» **Your objective**: Only the lines holding "computer" are wanted. Copy every one from the records below.

» **Source material**:
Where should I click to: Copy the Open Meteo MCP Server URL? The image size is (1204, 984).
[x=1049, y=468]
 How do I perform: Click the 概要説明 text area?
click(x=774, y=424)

---

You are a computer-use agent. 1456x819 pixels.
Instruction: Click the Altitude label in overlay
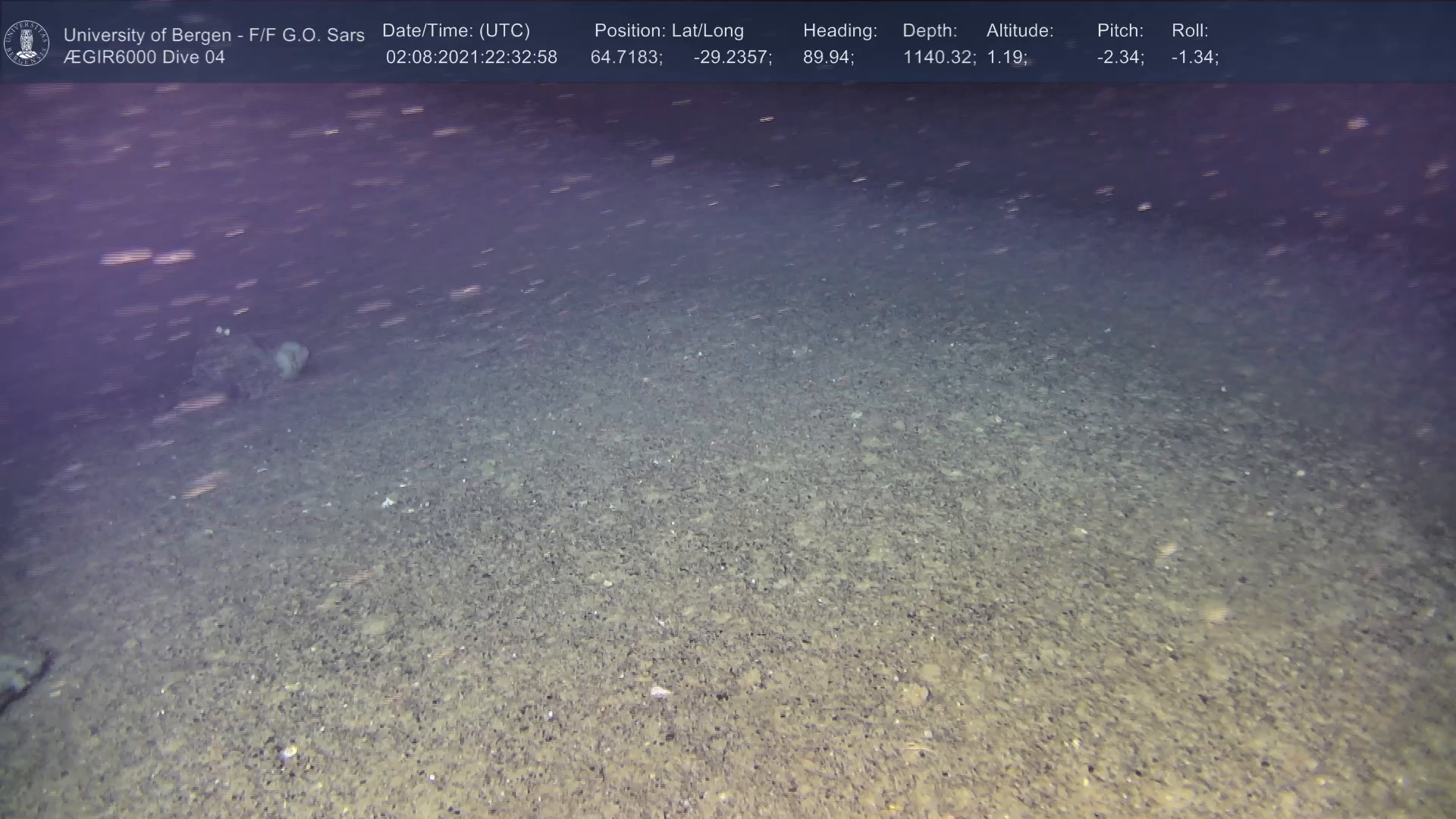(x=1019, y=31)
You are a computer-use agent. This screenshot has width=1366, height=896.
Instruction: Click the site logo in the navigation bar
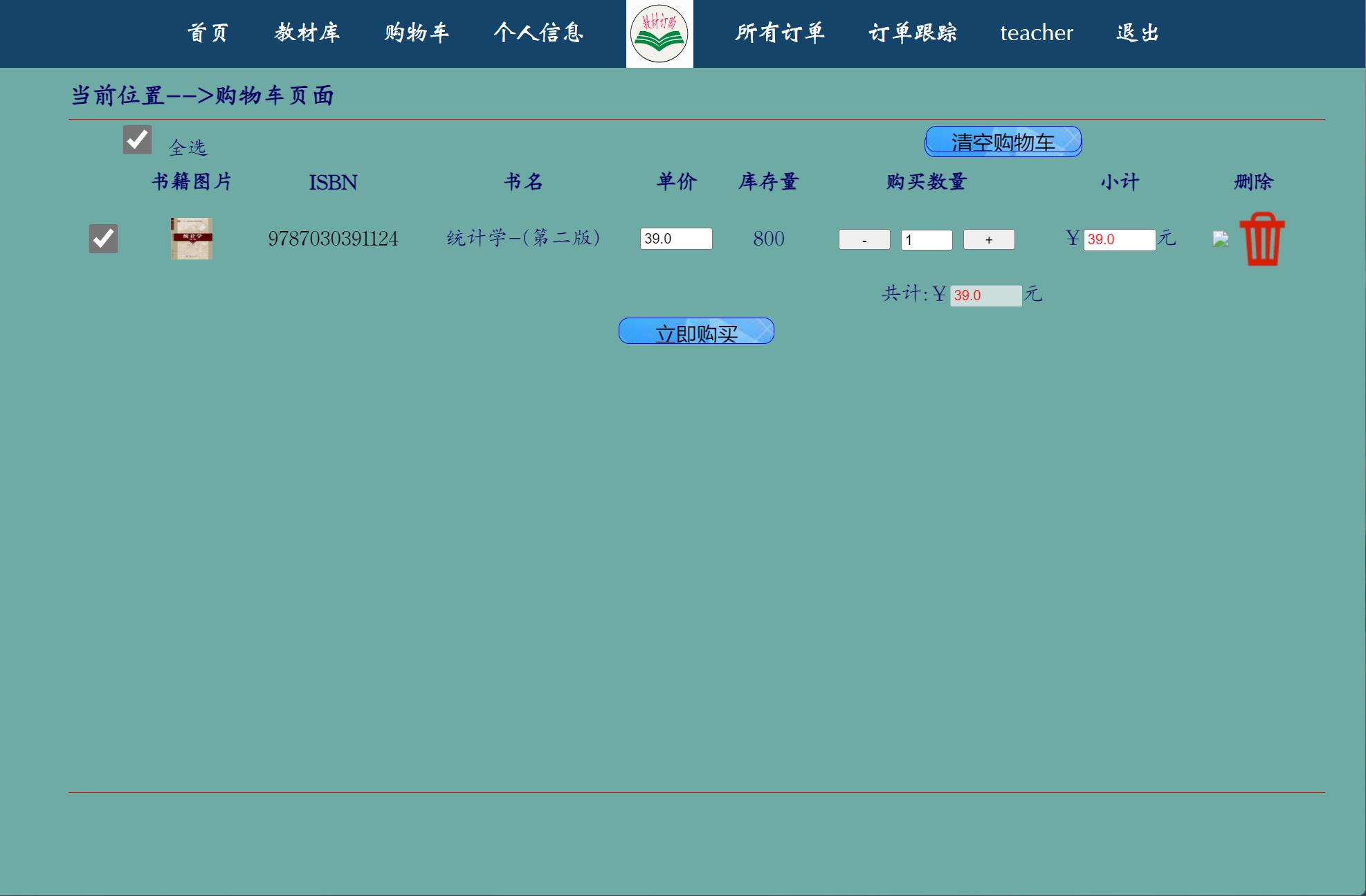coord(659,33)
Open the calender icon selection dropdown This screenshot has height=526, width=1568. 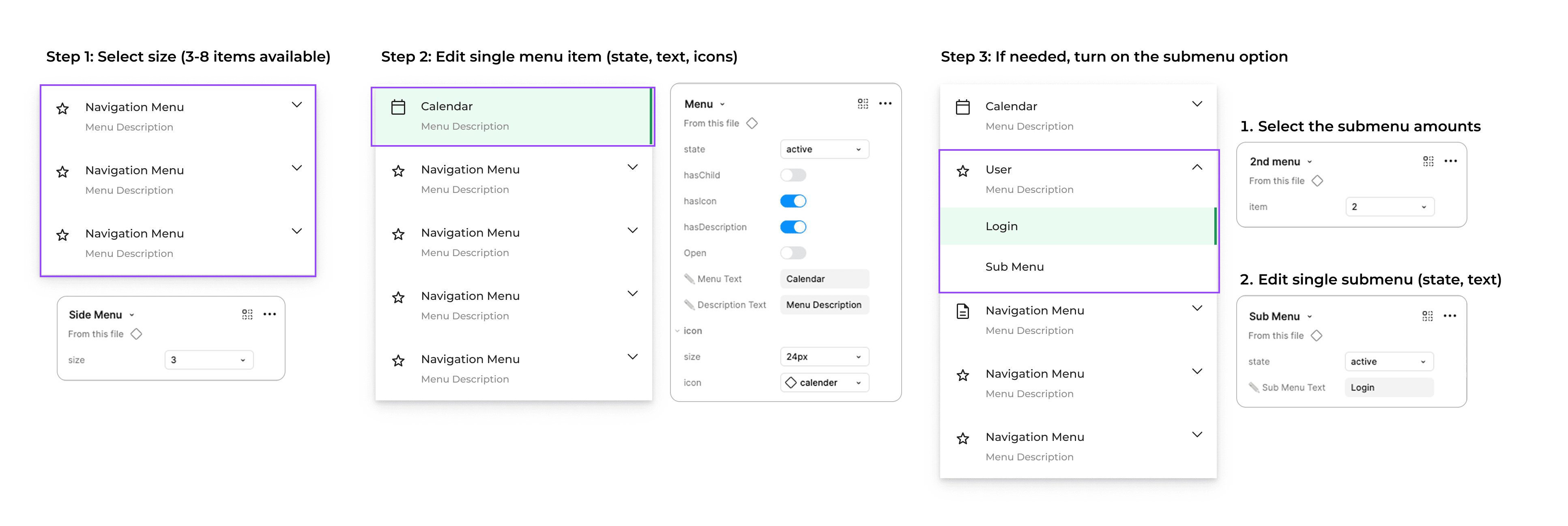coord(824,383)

--

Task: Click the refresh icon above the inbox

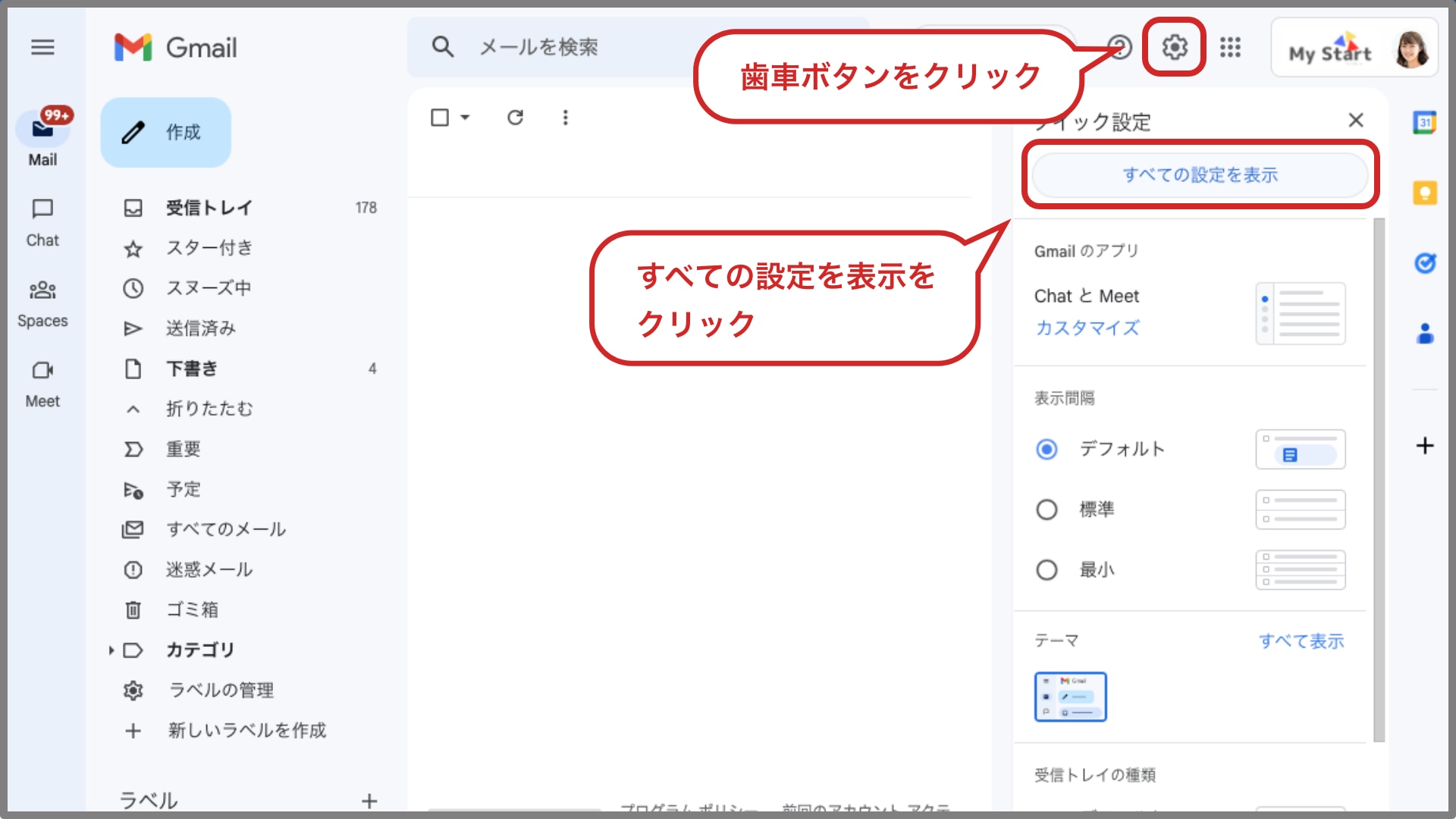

» **Answer for the task**:
You are a computer-use agent. 1456x819 pixels.
You are a computer-use agent. This screenshot has width=1366, height=896.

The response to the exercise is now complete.